Given information below:
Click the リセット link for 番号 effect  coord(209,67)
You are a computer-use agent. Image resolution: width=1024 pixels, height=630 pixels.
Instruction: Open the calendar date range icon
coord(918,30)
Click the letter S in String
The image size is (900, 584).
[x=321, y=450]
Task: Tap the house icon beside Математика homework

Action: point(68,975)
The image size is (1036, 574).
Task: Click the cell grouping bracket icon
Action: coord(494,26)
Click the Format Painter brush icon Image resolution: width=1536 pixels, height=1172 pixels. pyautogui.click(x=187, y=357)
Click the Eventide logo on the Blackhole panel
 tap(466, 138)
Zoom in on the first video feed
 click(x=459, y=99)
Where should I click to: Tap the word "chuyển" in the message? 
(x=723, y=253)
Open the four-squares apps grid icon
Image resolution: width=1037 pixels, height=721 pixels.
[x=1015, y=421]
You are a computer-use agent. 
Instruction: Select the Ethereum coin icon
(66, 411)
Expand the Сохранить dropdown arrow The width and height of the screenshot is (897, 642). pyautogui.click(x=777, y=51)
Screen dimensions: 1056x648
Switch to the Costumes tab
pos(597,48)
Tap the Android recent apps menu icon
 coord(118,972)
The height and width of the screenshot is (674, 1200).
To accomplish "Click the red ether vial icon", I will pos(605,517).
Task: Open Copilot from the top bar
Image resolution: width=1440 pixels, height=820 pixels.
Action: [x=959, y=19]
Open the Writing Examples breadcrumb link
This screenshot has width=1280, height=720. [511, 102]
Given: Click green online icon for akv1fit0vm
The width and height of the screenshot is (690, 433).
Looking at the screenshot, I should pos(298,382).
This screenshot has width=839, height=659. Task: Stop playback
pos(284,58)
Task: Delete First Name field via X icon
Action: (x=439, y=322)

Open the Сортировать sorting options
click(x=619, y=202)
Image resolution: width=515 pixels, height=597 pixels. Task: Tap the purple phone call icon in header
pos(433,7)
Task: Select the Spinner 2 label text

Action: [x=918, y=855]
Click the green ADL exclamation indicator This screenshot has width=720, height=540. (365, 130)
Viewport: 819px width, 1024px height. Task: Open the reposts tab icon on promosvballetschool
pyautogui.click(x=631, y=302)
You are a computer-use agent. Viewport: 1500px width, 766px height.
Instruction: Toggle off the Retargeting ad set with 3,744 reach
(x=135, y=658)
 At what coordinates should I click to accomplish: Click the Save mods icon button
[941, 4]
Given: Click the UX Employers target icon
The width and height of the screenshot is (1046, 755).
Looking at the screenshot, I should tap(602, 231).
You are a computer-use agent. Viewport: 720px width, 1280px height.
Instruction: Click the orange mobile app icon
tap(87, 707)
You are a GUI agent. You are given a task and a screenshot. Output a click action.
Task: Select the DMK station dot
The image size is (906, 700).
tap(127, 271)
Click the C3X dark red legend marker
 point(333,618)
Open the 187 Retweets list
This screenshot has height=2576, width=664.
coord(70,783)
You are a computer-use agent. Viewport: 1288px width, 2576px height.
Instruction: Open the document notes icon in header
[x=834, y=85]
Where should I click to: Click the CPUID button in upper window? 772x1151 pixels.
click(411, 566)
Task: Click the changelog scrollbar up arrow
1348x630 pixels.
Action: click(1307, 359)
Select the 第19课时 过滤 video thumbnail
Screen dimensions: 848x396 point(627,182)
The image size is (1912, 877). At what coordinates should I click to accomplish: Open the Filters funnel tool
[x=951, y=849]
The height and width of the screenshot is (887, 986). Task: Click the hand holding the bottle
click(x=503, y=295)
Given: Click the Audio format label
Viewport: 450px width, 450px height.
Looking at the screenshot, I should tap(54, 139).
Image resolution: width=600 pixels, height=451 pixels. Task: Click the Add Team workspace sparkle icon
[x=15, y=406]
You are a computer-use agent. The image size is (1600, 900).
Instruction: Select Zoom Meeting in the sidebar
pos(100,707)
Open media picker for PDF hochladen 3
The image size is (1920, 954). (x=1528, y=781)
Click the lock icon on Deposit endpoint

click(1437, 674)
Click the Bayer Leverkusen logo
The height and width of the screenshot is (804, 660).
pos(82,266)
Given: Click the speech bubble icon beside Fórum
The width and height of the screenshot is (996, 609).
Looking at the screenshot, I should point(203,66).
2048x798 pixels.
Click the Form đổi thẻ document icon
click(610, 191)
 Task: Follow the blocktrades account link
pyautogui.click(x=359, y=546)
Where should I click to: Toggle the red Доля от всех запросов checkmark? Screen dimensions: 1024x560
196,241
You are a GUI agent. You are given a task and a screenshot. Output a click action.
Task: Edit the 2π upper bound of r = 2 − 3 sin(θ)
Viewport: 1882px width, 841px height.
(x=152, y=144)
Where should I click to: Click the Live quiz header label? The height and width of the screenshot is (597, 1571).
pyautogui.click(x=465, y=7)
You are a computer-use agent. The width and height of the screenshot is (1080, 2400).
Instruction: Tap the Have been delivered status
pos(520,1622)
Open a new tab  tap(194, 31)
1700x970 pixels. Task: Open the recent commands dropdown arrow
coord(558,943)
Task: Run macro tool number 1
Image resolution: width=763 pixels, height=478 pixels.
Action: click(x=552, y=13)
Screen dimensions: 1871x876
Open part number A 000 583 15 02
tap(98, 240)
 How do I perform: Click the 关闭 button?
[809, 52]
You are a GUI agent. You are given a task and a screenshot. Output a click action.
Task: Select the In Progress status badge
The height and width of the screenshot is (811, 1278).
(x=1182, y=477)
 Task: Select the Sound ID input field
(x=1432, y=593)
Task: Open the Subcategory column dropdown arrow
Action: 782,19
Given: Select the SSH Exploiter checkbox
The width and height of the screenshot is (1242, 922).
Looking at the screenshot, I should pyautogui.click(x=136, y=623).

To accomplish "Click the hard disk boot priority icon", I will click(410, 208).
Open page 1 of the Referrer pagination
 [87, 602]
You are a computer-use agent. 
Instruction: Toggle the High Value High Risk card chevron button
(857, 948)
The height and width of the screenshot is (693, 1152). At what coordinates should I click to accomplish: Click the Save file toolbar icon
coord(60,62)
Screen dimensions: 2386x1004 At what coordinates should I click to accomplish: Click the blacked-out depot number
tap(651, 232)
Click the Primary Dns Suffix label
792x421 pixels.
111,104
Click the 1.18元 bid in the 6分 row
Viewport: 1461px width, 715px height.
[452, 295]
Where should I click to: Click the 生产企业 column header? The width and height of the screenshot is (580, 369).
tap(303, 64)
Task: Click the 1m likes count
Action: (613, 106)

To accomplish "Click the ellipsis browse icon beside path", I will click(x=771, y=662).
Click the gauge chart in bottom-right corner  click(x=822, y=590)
End of Given information.
**Required work**
Which lines hold the word "will"? Return all of them from the records above.

**Task answer**
To accomplish "Click the red ether vial icon", I will pos(605,517).
To accomplish "Click the hard disk boot priority icon", I will click(410, 208).
To accomplish "Click the ellipsis browse icon beside path", I will click(x=771, y=662).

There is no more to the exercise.